Directive:
Pick out each row below that contains the word "image" and copy those rows in full.

-- begin Supplied records --

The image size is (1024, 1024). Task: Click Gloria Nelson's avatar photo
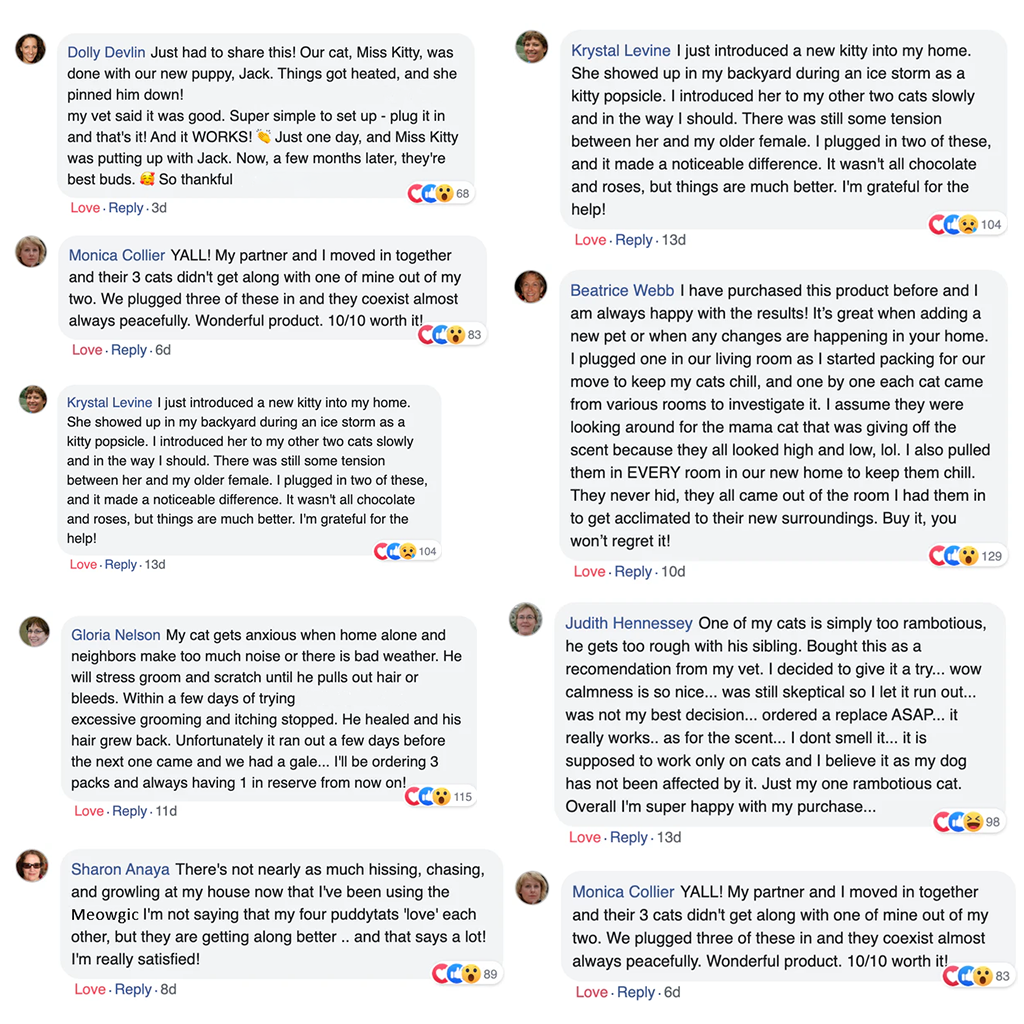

-- end Supplied records --
-- begin Supplied records --

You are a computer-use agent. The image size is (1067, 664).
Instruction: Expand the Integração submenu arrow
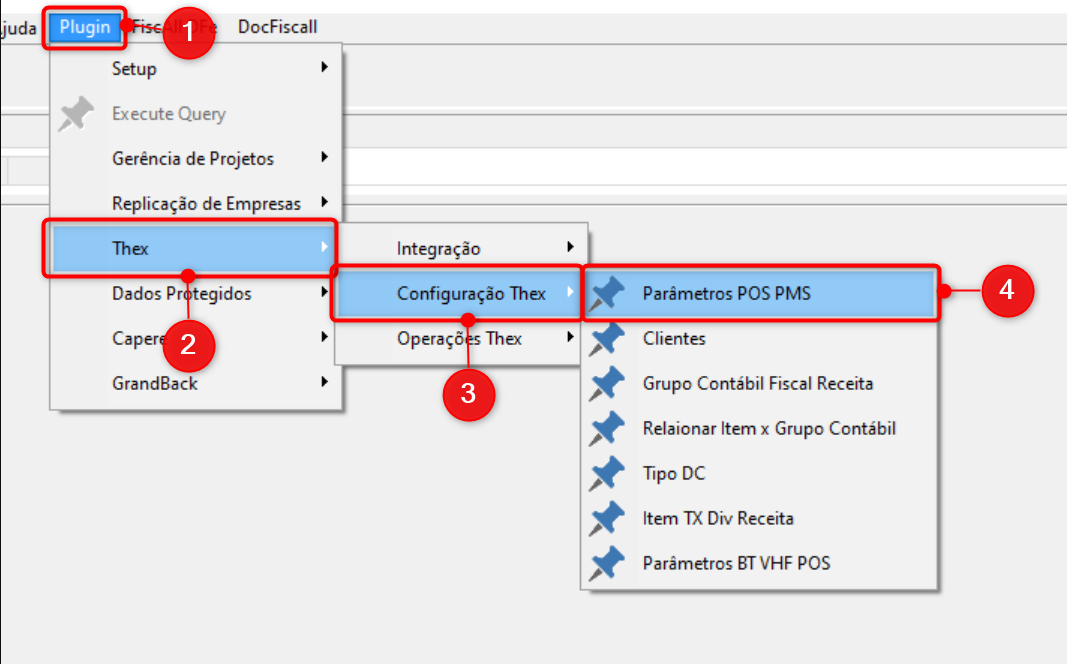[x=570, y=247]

-- end Supplied records --
-- begin Supplied records --

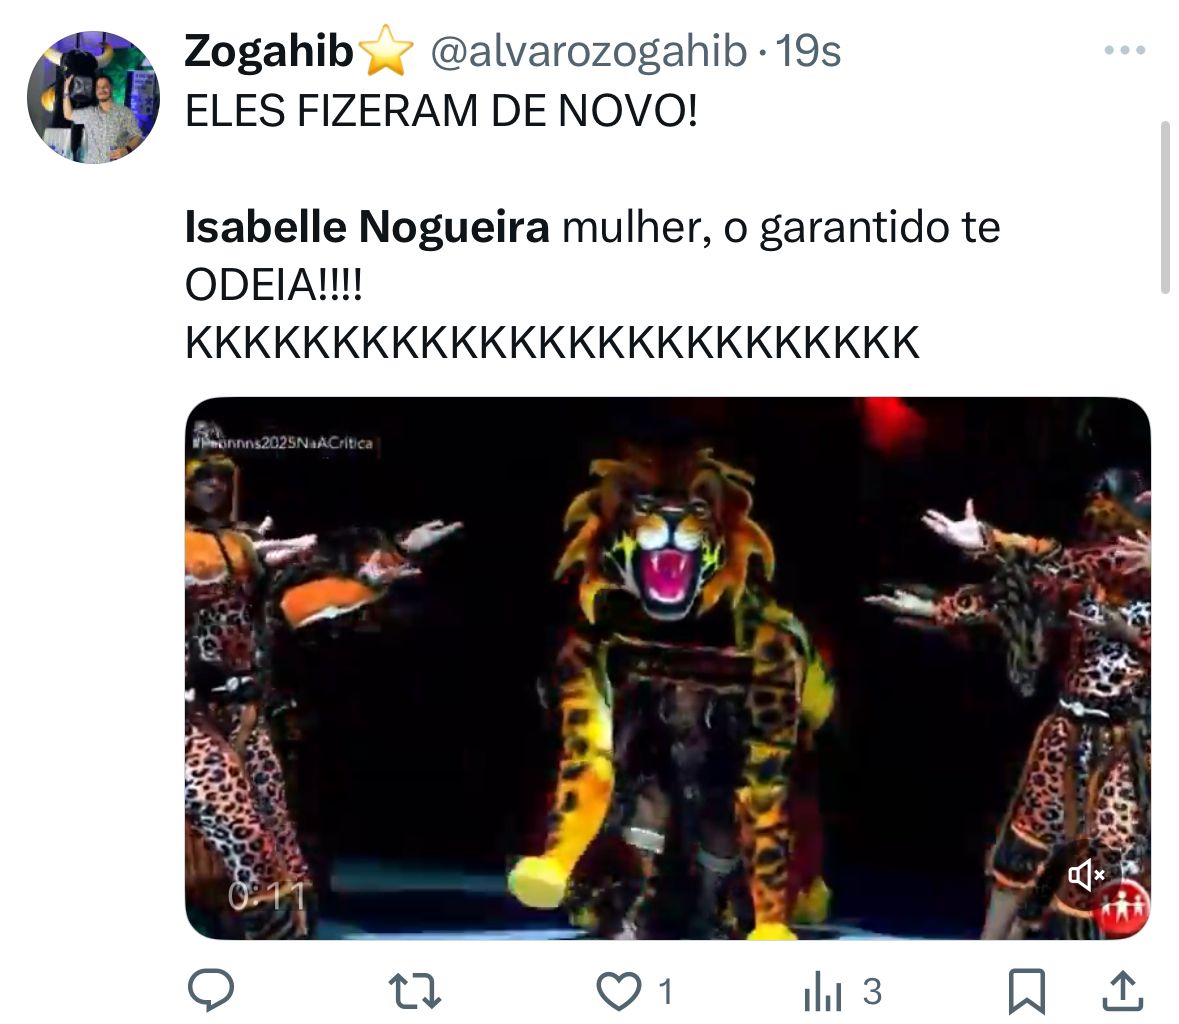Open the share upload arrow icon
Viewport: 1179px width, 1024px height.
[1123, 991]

-- end Supplied records --

Task response:
The image size is (1024, 1024). Task: Click Gloria Nelson's avatar photo
You are a computer-use agent. The image size is (1067, 664).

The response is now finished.